As with crowdfunding, would-be investors will be able to shop for attractive projects at Kickstarter-like hubs with name like FlashFunders and SeedInvest. These hubs will have to pass muster with FINRA, the brokerage industry's regulatory body. And unlike some start-ups, participating firms will have to file an annual financial report and be reviewed—although not necessarily audited—by an independent accountant, according to a recent report in the Wall Street Journal.
But there are serious drawbacks, too. Transaction fees are a big one: Crowdfunding hubs typically take 5% to 10% of the money invested, partly from investors and partly from the companies.
Then there's the problem of liquidity: Once money is sunk into a project, it may be difficult to cash out. Under crowdfunding rules investors must typically commit to hold the investment for at least one year, according to The New York Times. It's not clear what if any kind of secondary market might develop to allow investors to sell their equity.
An even bigger issue, however, is that making money from funding start-ups is extremely difficult even for professional venture capitalists, let alone amateur individual investors. No less a luminary than Bill Gates has called the success rate on venture capital "pathetic." One recent Harvard Business School study of venture-backed start-ups found that three-quarters fail, with investors losing all of their money about 30% to 40% of the time—and those are the companies that have been carefully vetted, nurtured, and mentored by teams of experienced investors and entrepreneurs. Meanwhile, a 2012 study by the Kauffman Foundation, an entrepreneurship-promoting think tank, found that venture capital firms had underperformed the public stock market over the past 15 years.
Of course professional investors face down long odds and years of losses in the hope of one or two home runs that will ultimately put them in the black. But even when it's profitable, this style of investing is far better suited to pension funds, university endowments, and rich individuals who have millions in capital and decades-long investing horizons that together allow them to absorb loss after loss while waiting for that one big win.

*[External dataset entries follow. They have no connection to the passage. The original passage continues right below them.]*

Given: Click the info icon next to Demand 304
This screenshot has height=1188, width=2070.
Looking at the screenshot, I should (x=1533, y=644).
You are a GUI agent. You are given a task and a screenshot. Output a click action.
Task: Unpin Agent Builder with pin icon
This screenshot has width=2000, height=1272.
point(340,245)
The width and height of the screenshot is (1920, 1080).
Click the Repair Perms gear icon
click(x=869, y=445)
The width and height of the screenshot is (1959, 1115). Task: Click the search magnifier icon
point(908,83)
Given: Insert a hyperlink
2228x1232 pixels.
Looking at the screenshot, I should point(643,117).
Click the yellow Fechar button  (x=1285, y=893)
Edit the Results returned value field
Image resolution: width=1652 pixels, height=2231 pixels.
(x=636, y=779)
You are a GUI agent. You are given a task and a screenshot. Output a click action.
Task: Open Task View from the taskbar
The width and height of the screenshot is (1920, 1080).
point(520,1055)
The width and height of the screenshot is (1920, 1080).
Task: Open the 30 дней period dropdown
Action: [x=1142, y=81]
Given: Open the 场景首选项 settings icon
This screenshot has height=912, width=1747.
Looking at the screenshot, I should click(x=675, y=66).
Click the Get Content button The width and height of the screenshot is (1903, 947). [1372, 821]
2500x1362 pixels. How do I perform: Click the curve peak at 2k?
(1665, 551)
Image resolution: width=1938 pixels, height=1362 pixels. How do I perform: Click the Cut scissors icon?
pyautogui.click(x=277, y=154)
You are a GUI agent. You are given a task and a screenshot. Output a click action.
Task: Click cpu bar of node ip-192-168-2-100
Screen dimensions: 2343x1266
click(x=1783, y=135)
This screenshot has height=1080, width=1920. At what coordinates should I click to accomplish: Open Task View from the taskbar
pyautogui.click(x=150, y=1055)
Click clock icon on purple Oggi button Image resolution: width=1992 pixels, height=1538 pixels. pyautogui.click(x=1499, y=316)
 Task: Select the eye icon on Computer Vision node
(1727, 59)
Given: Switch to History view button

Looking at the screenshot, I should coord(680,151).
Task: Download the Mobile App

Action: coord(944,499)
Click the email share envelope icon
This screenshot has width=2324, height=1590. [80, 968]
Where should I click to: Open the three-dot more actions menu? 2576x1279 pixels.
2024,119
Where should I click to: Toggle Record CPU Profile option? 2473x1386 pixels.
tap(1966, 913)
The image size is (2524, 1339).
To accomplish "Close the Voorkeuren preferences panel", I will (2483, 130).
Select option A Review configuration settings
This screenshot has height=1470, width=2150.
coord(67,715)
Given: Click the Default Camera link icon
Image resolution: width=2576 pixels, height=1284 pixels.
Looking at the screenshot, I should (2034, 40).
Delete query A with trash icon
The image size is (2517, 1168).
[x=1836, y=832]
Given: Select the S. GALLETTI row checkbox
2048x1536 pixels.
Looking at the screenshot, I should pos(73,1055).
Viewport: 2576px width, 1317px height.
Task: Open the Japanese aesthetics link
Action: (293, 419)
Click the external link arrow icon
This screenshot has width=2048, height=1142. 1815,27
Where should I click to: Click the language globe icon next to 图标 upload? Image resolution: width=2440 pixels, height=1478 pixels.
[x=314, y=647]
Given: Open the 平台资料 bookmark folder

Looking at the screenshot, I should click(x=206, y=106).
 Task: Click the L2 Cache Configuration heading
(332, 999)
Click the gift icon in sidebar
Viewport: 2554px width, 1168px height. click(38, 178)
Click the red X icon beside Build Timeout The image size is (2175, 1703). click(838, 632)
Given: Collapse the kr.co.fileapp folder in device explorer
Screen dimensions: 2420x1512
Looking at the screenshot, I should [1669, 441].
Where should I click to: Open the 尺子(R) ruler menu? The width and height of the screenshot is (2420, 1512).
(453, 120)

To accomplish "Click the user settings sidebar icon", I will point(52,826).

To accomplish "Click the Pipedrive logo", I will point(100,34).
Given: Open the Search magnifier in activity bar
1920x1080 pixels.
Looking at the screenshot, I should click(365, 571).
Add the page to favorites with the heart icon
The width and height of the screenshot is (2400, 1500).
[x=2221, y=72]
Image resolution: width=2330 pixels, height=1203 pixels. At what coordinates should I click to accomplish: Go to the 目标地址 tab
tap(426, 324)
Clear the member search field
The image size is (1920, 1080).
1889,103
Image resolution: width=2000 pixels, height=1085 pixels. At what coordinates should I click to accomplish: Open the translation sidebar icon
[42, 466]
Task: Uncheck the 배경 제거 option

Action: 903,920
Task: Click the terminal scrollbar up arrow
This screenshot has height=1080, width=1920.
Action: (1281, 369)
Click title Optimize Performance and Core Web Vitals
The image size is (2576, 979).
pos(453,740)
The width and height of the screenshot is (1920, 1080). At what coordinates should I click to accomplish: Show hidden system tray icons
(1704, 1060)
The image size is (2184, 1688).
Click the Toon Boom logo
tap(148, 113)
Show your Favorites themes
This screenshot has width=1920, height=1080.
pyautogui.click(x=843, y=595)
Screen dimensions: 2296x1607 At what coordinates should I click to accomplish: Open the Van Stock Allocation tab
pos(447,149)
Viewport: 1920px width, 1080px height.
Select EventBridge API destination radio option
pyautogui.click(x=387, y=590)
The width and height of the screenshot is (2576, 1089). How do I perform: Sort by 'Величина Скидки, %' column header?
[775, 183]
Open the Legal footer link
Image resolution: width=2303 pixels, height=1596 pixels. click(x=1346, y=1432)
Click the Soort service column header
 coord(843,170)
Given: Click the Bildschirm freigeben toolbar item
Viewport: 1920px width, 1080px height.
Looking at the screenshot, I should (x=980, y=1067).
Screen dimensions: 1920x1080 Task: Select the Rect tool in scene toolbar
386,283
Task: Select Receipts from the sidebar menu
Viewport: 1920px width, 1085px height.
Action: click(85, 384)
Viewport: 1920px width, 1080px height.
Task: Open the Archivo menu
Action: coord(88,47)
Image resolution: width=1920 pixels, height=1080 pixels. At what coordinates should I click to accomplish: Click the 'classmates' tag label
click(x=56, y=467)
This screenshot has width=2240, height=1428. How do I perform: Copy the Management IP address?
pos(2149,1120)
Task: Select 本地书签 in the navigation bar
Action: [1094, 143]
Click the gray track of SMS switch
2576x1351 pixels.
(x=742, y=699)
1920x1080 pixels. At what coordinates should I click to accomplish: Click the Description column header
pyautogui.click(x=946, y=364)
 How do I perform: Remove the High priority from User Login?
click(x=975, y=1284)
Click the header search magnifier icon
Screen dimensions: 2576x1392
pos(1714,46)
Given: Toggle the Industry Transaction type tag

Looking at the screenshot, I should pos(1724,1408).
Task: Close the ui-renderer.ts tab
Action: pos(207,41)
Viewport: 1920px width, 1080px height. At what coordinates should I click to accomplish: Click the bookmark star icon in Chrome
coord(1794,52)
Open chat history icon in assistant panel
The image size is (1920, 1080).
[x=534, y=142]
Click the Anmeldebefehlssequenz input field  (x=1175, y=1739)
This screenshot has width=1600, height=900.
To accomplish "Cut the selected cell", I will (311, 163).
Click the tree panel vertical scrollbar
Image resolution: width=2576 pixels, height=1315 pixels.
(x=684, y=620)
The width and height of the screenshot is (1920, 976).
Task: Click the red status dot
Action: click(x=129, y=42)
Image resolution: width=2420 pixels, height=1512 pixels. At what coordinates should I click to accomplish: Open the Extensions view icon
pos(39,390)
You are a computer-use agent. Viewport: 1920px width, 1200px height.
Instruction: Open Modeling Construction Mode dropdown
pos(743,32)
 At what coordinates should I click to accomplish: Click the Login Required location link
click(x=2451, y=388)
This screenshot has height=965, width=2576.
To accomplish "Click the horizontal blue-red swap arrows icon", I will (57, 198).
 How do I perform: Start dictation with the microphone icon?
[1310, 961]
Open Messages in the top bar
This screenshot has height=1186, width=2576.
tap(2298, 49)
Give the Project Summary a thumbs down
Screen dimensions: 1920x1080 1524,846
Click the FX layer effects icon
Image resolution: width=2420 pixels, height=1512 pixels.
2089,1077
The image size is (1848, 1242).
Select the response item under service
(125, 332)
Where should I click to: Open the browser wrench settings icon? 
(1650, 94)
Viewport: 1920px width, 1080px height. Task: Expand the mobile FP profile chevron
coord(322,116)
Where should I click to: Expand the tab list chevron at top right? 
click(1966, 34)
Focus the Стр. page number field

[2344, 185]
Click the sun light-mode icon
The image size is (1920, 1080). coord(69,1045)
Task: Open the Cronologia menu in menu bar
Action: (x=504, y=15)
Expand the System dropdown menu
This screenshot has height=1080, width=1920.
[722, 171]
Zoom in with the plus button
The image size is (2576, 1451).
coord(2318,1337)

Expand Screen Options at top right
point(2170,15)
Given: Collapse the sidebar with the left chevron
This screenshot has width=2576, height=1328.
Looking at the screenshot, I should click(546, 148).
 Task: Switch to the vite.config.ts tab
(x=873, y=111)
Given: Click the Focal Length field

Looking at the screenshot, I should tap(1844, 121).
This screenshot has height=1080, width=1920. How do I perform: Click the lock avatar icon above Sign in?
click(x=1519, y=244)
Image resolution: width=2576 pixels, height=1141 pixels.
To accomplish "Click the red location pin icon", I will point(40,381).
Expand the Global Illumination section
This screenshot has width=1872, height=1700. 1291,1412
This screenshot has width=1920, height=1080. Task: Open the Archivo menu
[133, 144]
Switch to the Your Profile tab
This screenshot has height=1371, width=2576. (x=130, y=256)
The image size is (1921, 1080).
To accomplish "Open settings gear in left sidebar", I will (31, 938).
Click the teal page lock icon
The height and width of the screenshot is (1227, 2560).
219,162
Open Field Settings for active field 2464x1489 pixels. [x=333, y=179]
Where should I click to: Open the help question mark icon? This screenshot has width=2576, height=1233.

Also don't forget that the best start-ups themselves actively seek out blue-chip investors. If the next Mark Zuckerberg really is out there, he or she is likely to do what the real Mark Zuckerberg did to raise capital: make a bee-line for Silicon Valley and its robust start-up funding infrastructure.
Tech dreams aside, can crowdfunding start-ups find some realistic niche? Perhaps. The New York Times recently profiled a 26-year-old woman who is considering an attempt to raise money for her $1 million African textile business from loyal fans, who include 100,000 Facebook and Instagram followers. There's nothing wrong with that. But would-be investors should look at those opportunities as more akin to spending money to support something they feel passionate about—like buying a share of a racehorse or a local tavern—than as a way to build wealth.
Meanwhile, the risk that crowd-sourced investments will fail to meet higher expectations is substantial. Kickstarter and other crowd-funding sites that served as a model for the new investments have already stirred up controversy, as contributors find it difficult, if not impossible to hold the fundraisers accountable, despite tens or even hundreds of thousands of dollars invested. To its credit, Kickstarter has no plans to participate, telling the Wall Street Journal: "Not all creative ideas are meant to be investment vehicles."
That's a healthy attitude. Unless your financial future is —with a healthy emergency fund, at least 10% of your salary already going to your 401(k), and a 529 college savings account for your kids—you've got much better things to do with your money than fund a start up.